Neither memq nor member:test is the right thing in many cases, and
neither memq nor member:test are as efficient as they should be (I am
testing in GCL; I don't know about other Lisps). Changing memq to
member:test is just silly and annoying. If the effort is going to go
into changing these things, let's change them correctly.
They are not the right thing because they are often being used for
standard operations on Maxima internal representation, for example
(memq 'simp (caar x)) really means "is x flagged as simplified?".
Arguably more readable would be (simp-flaggedp x); though you could
also argue that using a standard operator like memq is just as good
(just as (+ x 1) is probably as readable or more than (1+ x)).

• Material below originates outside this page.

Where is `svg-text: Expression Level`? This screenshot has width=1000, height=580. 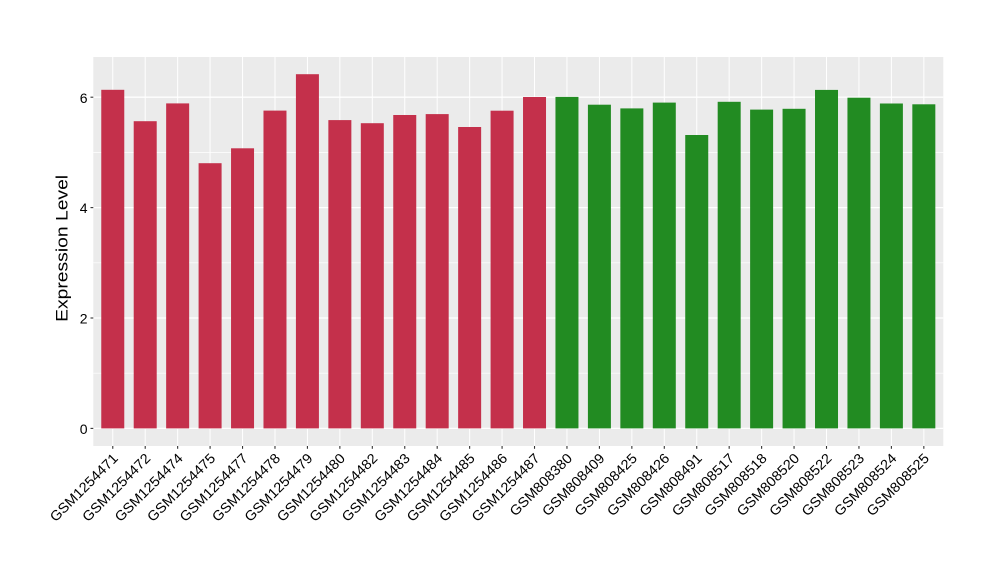 svg-text: Expression Level is located at coordinates (62, 248).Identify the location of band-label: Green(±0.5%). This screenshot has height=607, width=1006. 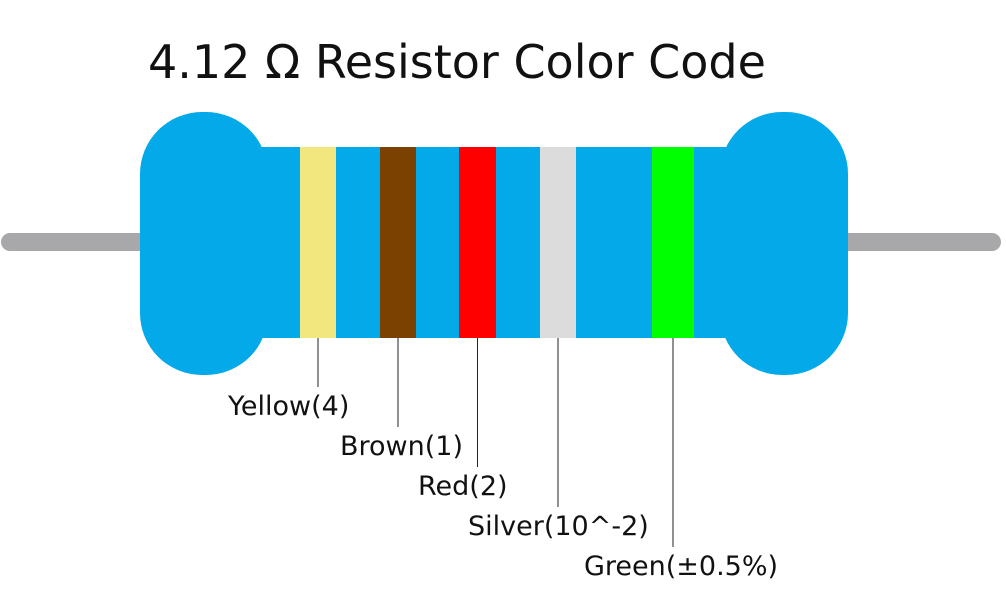
(681, 566).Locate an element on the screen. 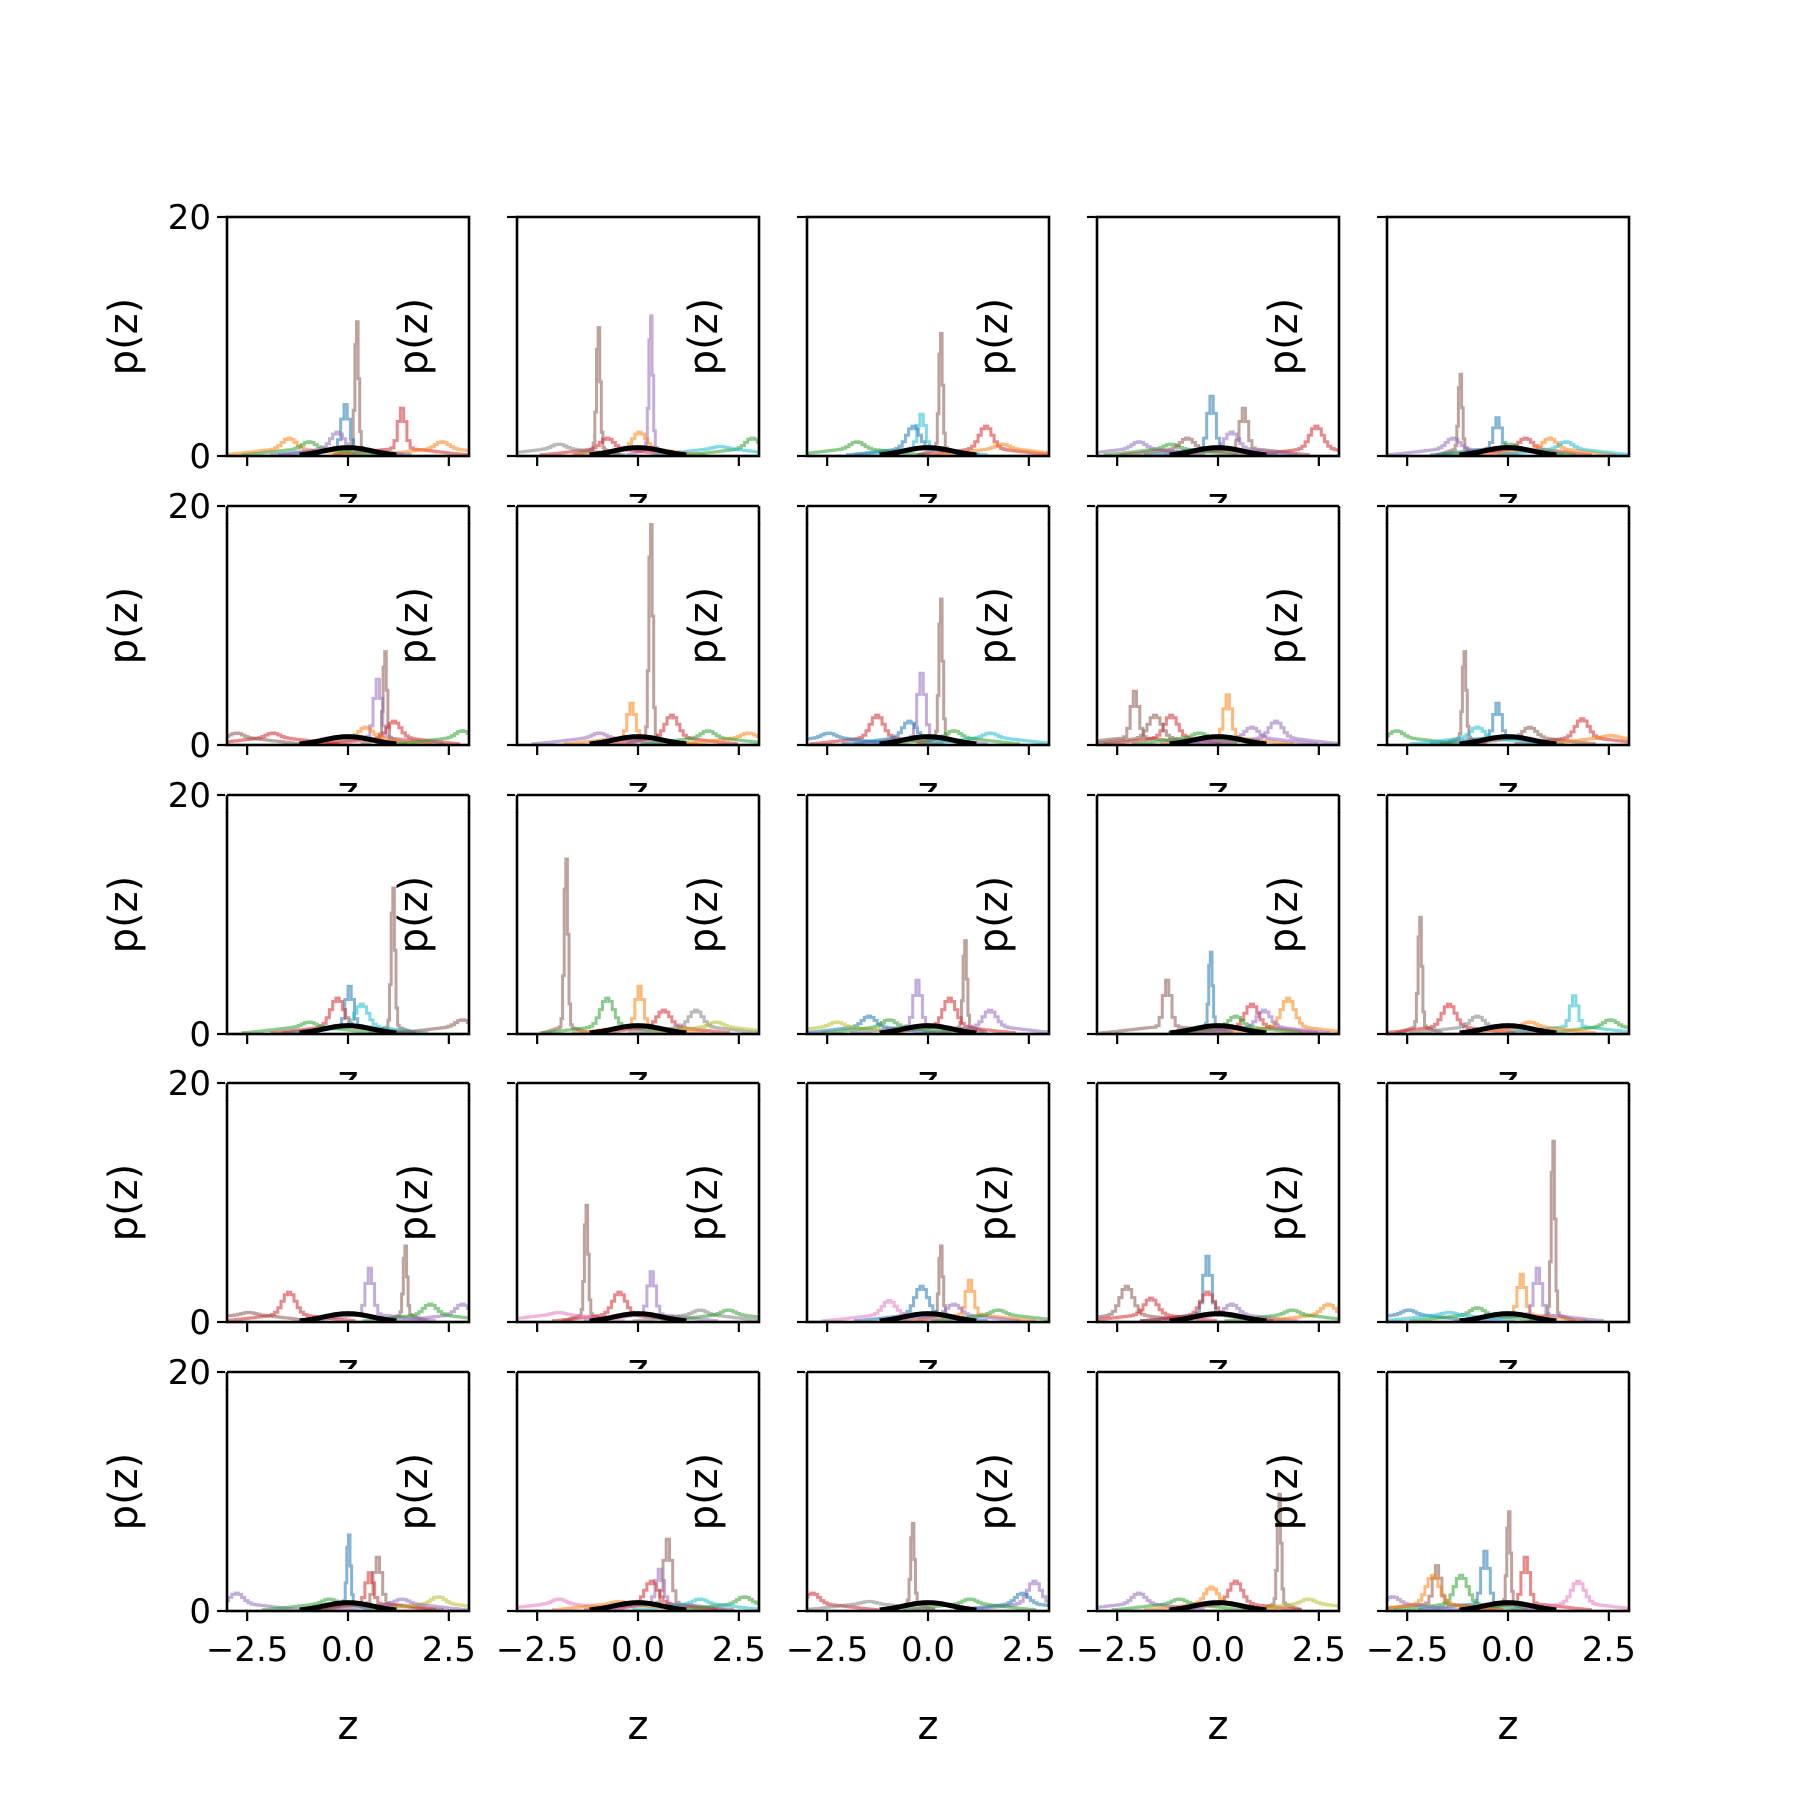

Not only does this have the advantage of saying explicitly what the
purpose of the operation is, but, it can be optimized for the vastly
most common case, namely that the op is either (op) or (op simp):
(defsubst simp-flaggedp (x)
(or (not (null (cdar x)))
(eq (cadar x) 'simp)
(memq 'simp (cdar x))))
Unfortunately, defsubst isn't standard, and the GCL compiler is pretty
simple-minded, not recognizing that (cdar x) is a common
subexpression, or how to implement not-null fast, so for efficiency
this would have to be rewritten as
(defmacro simp-flaggedp (x)
`(let ((cdarx (cdar ,x)))
(if cdarx
(or (eq (car cdarx) 'simp)
(memq 'simp cdarx))
;;Function call rarely called, so use a shorter but
;; slower code sequence in this case rather than member
;; which gives an inline loop
nil)))
For the (member a '(x y)) case, you'd hope that member would unroll
the loop for a short list like this one -- which GCL does -- and also
notice that an eq-test is equivalent to an eql-test when the elements
are symbols (thus avoiding the need for :test completely) -- which it
doesn't (compiler bug? it does compile (eql a 'x) as (eq a 'x)).
Finally, it is just ridiculous to make these multiple textual changes
because member:test is faster than memq when the change can be
implemented trivially by changing memq to a macro.